In situations like this, some encouragement by their manager might be all they need. If an employee knows that somebody else supports their idea, and has their back when they make time to work on it, she is much more likely to get started. If you think an idea is worth pursuing, show your support clearly to your employee, and encourage her to go on.

How do you find out about such early-stage ideas? Again, a one-on-one is a great opportunity for throwing ideas back and forth. Informal chats around the coffee machine or over lunch are also excellent.

Just as with giving up control (point 6 above), encouraging people taps into your employees’ creative talent and drive, and can cause them to massively increase their output — which is why encouragement is definitely a high-leverage thing.

Conclusion

Regardless of your role: If you want to have an impact, you have to spend as much of your time as possible on high-leverage activities. As a manager, this becomes even more important, since your actions affect an entire team or sub-organization.

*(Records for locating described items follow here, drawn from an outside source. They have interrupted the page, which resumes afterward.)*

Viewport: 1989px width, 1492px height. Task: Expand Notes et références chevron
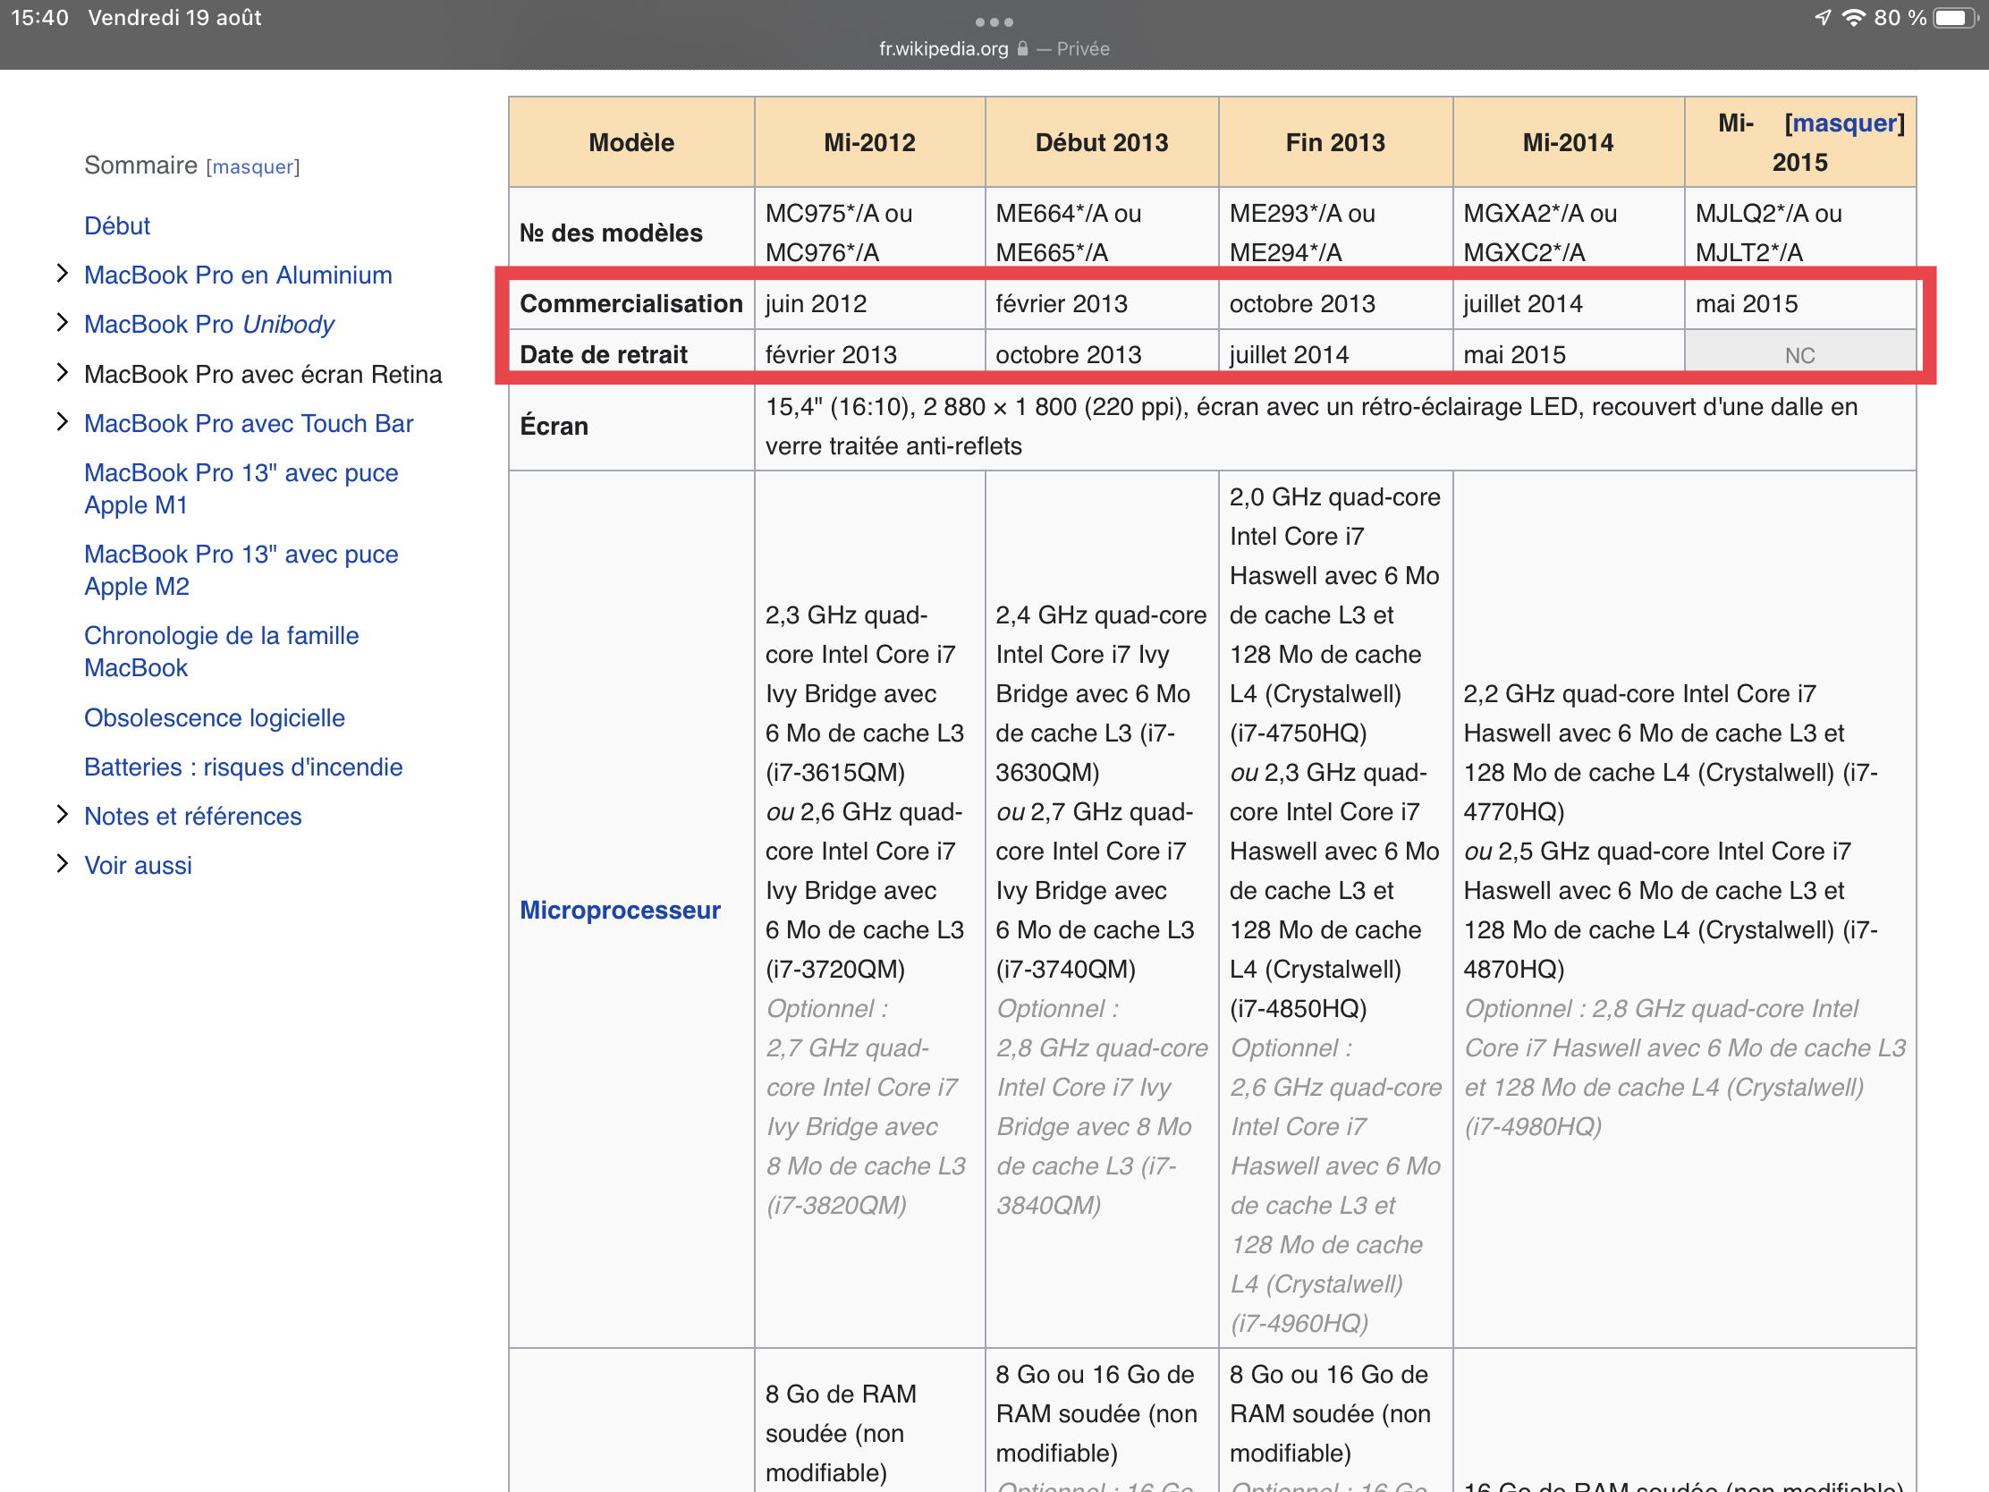point(62,815)
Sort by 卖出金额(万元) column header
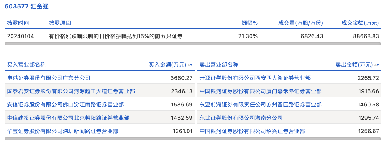The width and height of the screenshot is (386, 147). pyautogui.click(x=354, y=65)
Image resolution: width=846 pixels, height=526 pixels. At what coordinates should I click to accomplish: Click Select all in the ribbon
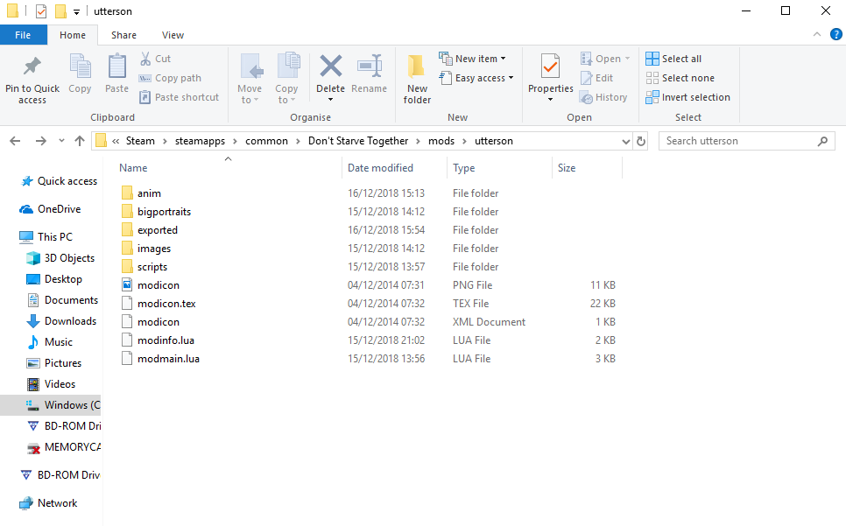click(x=673, y=59)
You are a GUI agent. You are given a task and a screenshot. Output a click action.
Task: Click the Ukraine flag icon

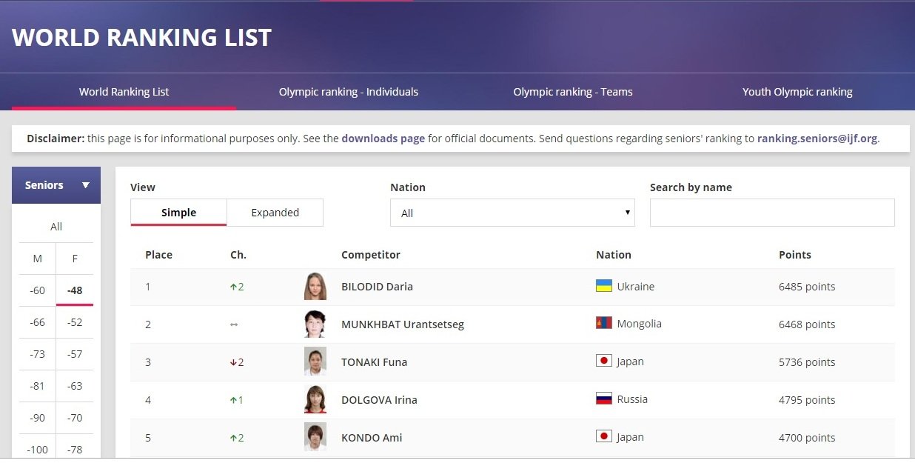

We have looked at delegation, connecting people, reducing time spent on low-value activities, teaching, encouraging your people to teach, giving up the right amount of control, and encouraging people to pursue their own ideas.

Using these strategies, you can make a disproportionate impact with the time you have — impact that will motivate the people around you, drive engagement, and help them grow. If you agree, disagree, or have other strategies for achieving high leverage, I would love to hear from you in the comments section below.

Time investment

This blog post took me around 4.5h to write.